It was around the time of Top Gun’s release that one of my DC Comics editors Paul Kaminski invited me to pitch a story for the Superman: Kal-El Returns one-shot. I had already spent like 18 months in Smallville working on a teenage Clark Kent story for the Young Readers line, and I was excited to set foot in Metropolis! Paul is a great editor and has fantastic instincts about where to place his talent. I wanted to go against expectations and try writing something like Kal-El’s reunion with Batman, but Paul suggested I play the hits and use a lovable/ humorous character like Jimmy Olsen as the focus of my chapter.

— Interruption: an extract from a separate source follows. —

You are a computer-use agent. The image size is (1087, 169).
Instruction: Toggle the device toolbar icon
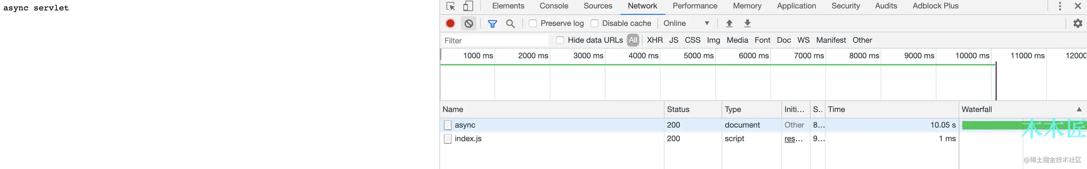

At first, I was really stuck on emphasizing how this grand Superman return was different than all the other times he’d left earth/ died/ been taken for dead. My original pitches had Jimmy in a more sour mood, and sometimes downright resentful that Kal-El left to begin with. Paul, always knowing how to whisper the right direction into my ear, reminded me: Jimmy’s our eyes and ears… he, like the rest of us, would be thrilled to see Superman back on earth! I took that note, and I went for a drive to get lost. Showers, long drives, aimless walks to cafes, these are a few of my favorite things to get creative juices flowing.
The right story was in me, I knew that… but the pieces weren’t fitting. I think I was trying too hard to do something out of my wheelhouse and ignoring my instincts. Driving long stretches always helps me clear my head, so I eventually set my maps to take me to a comic store about 45 minutes away, and put on Lady Gaga’s intensely optimistic Top Gun song “Hold My Hand” on as loud as tastelessly possible. After repeating it a few times, I let Spotify play whatever the algorithm thought I’d appreciate, and what followed was a genre I personally define as “Optimist Rock.” Cold War Kids. U2. Bruce Springsteen. Coldplay. Metric. Relentlessly hopeful rock and roll bangers that fill a stadium with smiles and cheers. It was there, 20 miles out of Los Angeles, that I found the angle.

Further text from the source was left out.